Collected data entries:
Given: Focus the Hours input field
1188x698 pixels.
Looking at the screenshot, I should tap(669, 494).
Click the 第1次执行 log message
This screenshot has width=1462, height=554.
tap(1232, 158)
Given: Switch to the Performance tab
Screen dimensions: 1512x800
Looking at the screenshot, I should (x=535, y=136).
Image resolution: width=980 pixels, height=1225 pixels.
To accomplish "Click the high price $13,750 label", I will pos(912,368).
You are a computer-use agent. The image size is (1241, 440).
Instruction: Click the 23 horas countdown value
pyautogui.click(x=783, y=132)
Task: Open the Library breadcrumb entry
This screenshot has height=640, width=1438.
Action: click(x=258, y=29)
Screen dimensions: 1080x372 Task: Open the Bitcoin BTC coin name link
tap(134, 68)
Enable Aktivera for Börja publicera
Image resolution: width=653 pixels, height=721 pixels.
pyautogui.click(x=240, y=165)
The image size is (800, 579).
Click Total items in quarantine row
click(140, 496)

TRY IT: The expected output is the lines from the one with "This screenshot has height=640, width=1438." through the end of the data, exactly as written and nothing more.

REPLY TO THE EXERCISE:
This screenshot has height=640, width=1438.
Action: click(x=258, y=29)
Screen dimensions: 1080x372 Task: Open the Bitcoin BTC coin name link
tap(134, 68)
Enable Aktivera for Börja publicera
Image resolution: width=653 pixels, height=721 pixels.
pyautogui.click(x=240, y=165)
The image size is (800, 579).
Click Total items in quarantine row
click(140, 496)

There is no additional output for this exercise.